Okay.... I am running a experiment. I'm not really hungry right now (so that is why I have chosen tonight to run this experiment).
Husband got home from work at 4:30, I gave him a this or that choice for dinner. He didn't like either idea, but told me to cook whatever I wanted. I'm tired of always having to decide what to make for dinner, then make it, and then clean up the dishes. He needs to help
Now he is playing xbox, and not really paying attention to me (which I'm getting annoyed - because all he has done lately is play the freaking xbox). So I am going to sit here, and not make dinner, and see how long until he says something, then I am going to suggest he make dinner.
We will see how this goes, I don't expect great results, but well, why not.
UPDATE: At 6:30..... Dh "are you going to cook dinner", Me "Why don't you cook dinner, your not doing anything right now? " DH, "I would rather starve". Me "okay, well you know where the kitchen is if you want something".
To be continued........
Re: UPDATED:::: I am running an experiment
Dx PCOS, Anovulatory 4/11 4/13-7/13 - Clomid 50mg
8/11- 9/11- Clomid 100mg BFP! 8/13
I'm interested to see what happens! It's something I would do with MH. He makes dinner Mon/Tues, and because of work schedule we do pick up dinner the rest of the week or I will cook (that gets hard, though because I'm never really sure when he'll wake up.) BUT I would TOTALLY do something like that with something else.
My friend's husband put down a ham sandwich on top of the cable box, and she refused to pick it up - took him THREE months to finally throw it away. Her mother came over and tried to throw it, and my friend goes, "NO That's HIS to throw away!"
I gues I should count my blessings. I almost never cook dinner. My BF does everything for me. Even when I offer to help, he tells me to go sit down. I think that is because he doesn't want me telling him how he should be doing it. He does only sleep 4 or 5 hours a day and almost has more energy than the children.
Good luck!!
Good luck and report back!! I've been working on DH to cook more (he does do the grocery shopping and dishes a lot of the time though). But after baby I don't want to be the only one coming up with dinner plans and cooking during the week.
I am very lucky. DH cooks and I wash the dishes. I think this may swap when I start staying home with Ella, though. I need to learn how to cook, and, more importantly, how to enjoy cooking.
Good luck with your hubby! It makes the not helping with dinner WAY worse with the fact that he's ignoring you and on the XBox. Not cool..
I am super lucky. DH does the cooking and dishes. I clean the kitchen, do the laundry and put it all the way and do all the other house cleaning. (Except vacuuming.) Even though I don't really do the cooking, I do pitch in and help and definitely don't ignore him while he does everything! I hope everything works out!

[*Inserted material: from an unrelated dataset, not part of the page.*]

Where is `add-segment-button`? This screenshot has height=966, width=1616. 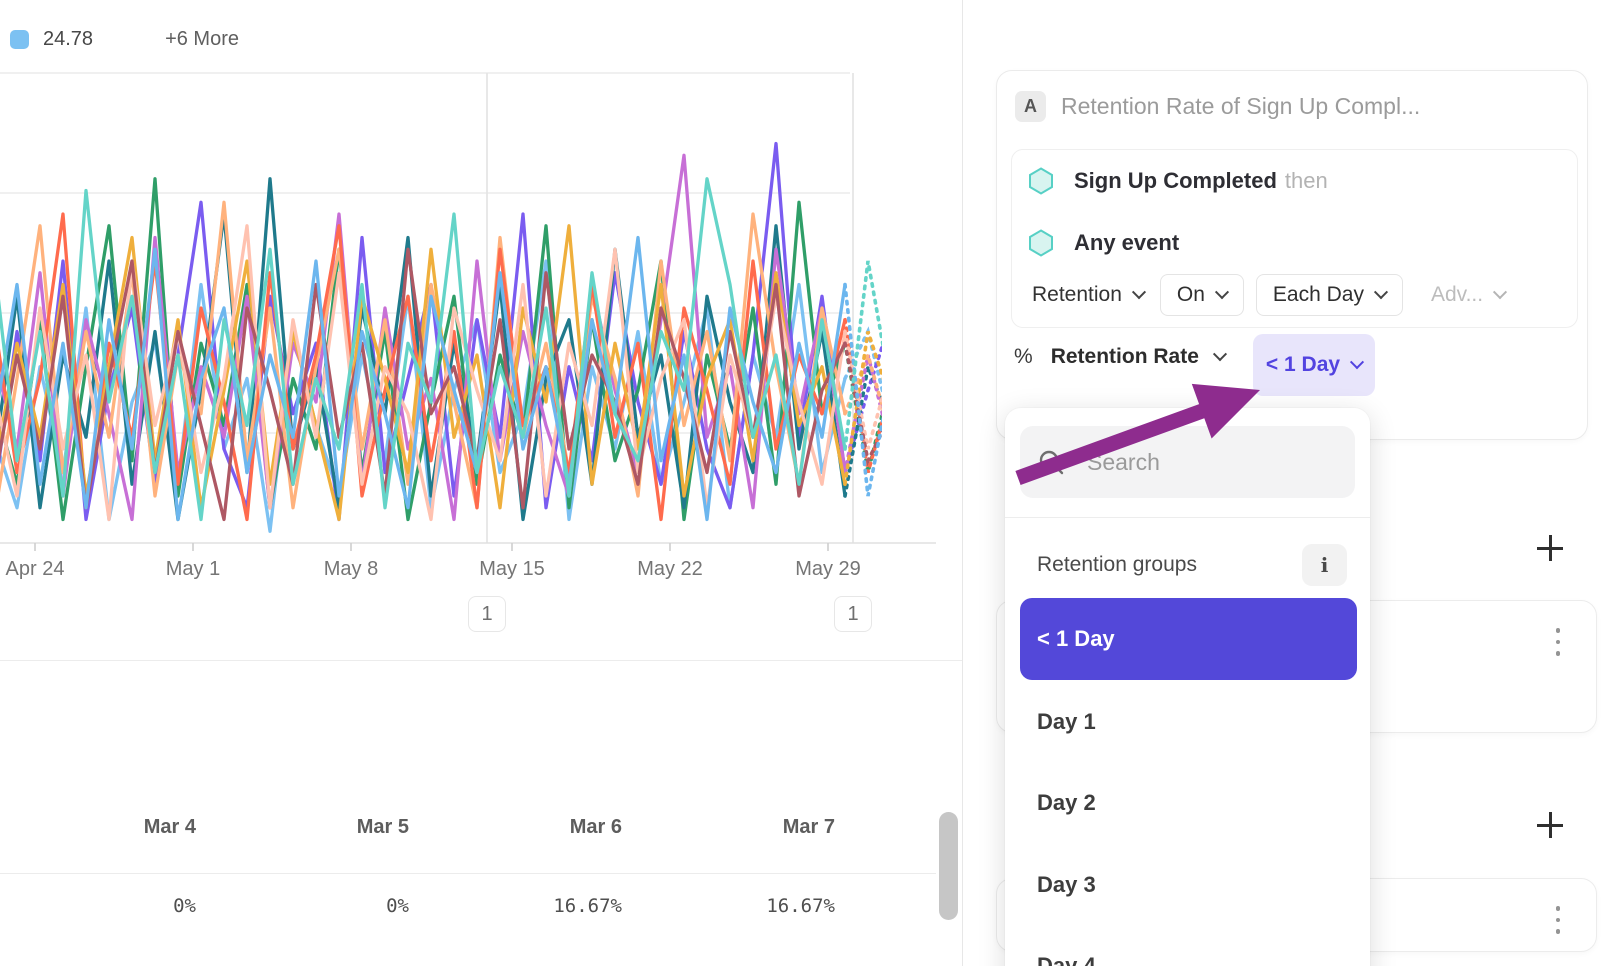 add-segment-button is located at coordinates (1550, 825).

This is something I would do for sure! I remember one time (before I was pregnant) when I was about to go out of town to visit a friend for the weekend, my other half came up to me right when I was about to leave and said "but I only have one pair of clean underwear left." I laughed at him and said "well, it's a good thing you have 2 hands now isn't it?" He took the hint, and now does the laundry when it needs to be done.

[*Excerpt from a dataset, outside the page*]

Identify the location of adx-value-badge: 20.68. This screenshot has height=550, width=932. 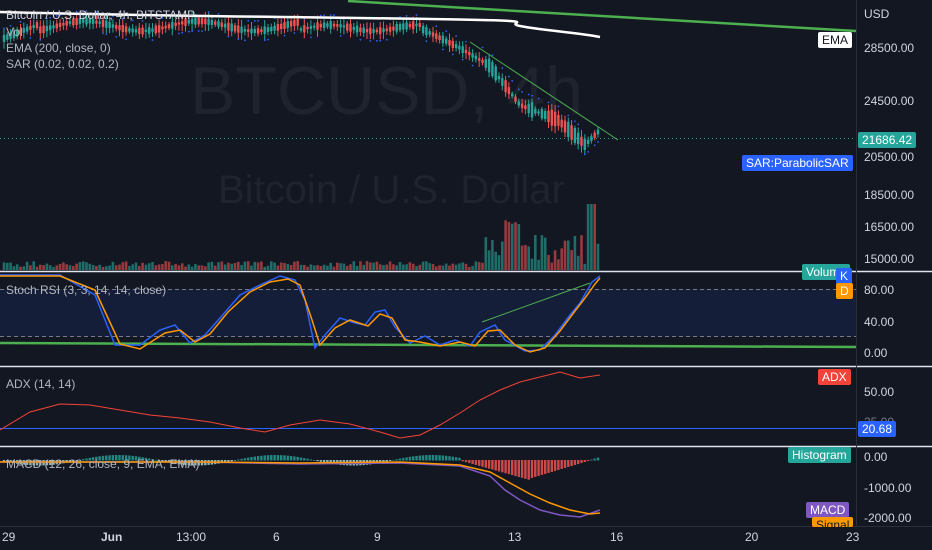
(878, 429).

As for something like this, regarding what you're going through, I would prepare myself to eat a lot of take out food. Seems to be the way men cook these days!
I would talk to him about doing the dishes after you make the dinner though, that's how it works in my house. And to be honest, I would much rather cook than do the dishes!
While I absolutely don't have an issue with my husband playing his Xbox unless it gets really out of hand (which it never does), I wouldn't cook another meal unless he agreed to either help cook or help clean.
I would cook for myself, clean up my mess and let him fend for himself or starve. You aren't his doormat.
However, if you are a SAHW this may be a little different. On days my husband works outside the home (which are rare) I don't expect him to do household chores but on the weekend he helps out.
Nope we both work full time and I do all the chores around the house (including yard work), so there is just an inequality, that I am getting tired of.
Uggg...The damn XBox or Playstation...After 4 years of marriage and 6 years together DH knows not to even touch that thing unless I am in the other room sleeping. I HATE it...It is like an obsession or addiction.
Anyways...good for you! Maybe if your lucky he will get the message before baby arrives
Make a pregnancy ticker
This is me & my DH. We also had a problem the other day... because even though I'm not working right now (because of restriction) & will continue to do so after the LO is here, he is the provider. The way I see it - he makes all the money & I don't expect him to do much else.
Since he works 60-70 hours a week, I try to keep him under as little stress as possible.
So, I do all the work around here. Including dinner. & all the cleaning. & all the shopping. & all the bill paying. Everything. So.. on one hand, I couldn't get by without him, but he literally wouldn't be able to pay the bills without me.
Elonah [3], Bentley [1]
yeah, I would be upset too if you are both working full time!